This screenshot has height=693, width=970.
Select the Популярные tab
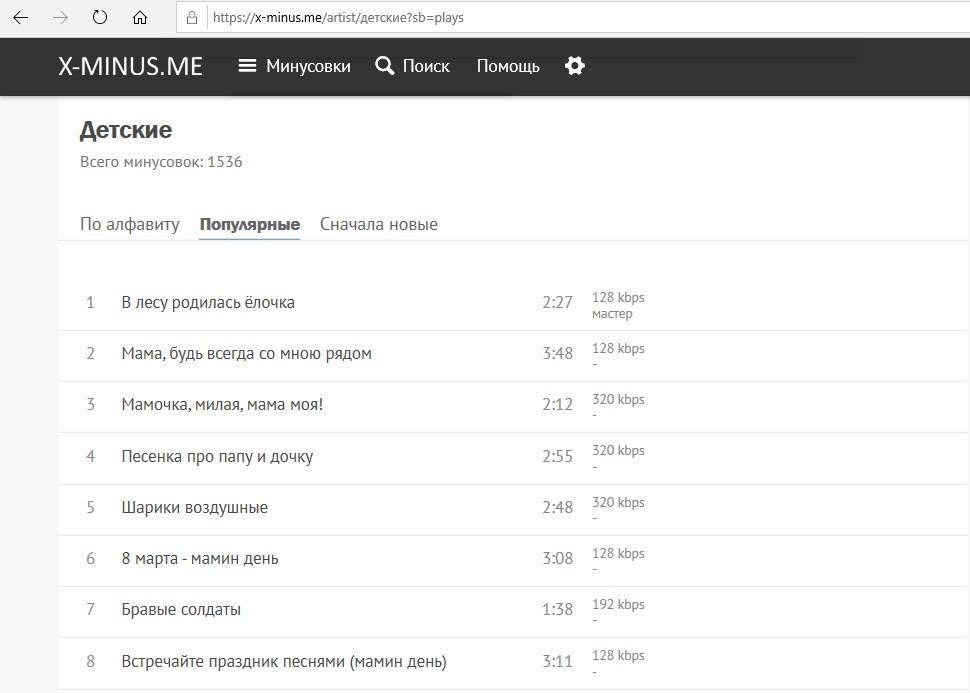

*-*-*

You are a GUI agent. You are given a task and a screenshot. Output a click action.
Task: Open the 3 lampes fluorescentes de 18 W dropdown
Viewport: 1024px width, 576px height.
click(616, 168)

*-*-*

- WHAT THE EXERCISE ASKS -
Referring to the material above, set down exactly the lines between the line with "This screenshot has height=693, width=970." and the line with "Select the Популярные tab", inclusive, and no other lines.

- RESULT -
This screenshot has height=693, width=970.
Select the Популярные tab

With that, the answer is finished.